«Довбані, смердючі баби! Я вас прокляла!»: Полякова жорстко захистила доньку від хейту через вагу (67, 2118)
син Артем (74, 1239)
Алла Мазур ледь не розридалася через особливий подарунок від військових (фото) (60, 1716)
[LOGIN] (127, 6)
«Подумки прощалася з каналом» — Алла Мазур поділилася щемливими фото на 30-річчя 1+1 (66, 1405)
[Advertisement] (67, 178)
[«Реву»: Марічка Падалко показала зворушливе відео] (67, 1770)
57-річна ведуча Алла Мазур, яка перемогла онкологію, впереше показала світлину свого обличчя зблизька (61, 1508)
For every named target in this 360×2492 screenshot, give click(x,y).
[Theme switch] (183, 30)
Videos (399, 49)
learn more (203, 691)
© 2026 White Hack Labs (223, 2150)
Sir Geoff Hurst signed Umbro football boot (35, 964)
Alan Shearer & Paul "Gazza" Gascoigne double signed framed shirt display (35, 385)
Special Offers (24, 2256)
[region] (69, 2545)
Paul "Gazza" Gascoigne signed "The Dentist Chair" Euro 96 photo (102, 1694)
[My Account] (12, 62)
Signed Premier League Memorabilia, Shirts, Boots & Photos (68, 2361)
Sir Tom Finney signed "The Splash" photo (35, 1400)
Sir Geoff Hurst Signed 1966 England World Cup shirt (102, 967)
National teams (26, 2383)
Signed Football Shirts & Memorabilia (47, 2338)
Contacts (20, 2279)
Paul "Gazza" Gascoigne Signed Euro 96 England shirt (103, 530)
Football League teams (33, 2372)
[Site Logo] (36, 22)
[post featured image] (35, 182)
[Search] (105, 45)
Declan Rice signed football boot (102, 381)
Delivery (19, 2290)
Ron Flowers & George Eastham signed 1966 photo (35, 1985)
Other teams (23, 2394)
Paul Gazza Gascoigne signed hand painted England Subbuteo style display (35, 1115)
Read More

....

EXERCISE DETAILS: Where a line in the listing above contains "через", copy that line.

RESPONSE AREA:
«Довбані, смердючі баби! Я вас прокляла!»: Полякова жорстко захистила доньку від хейту через вагу (67, 2118)
Алла Мазур ледь не розридалася через особливий подарунок від військових (фото) (60, 1716)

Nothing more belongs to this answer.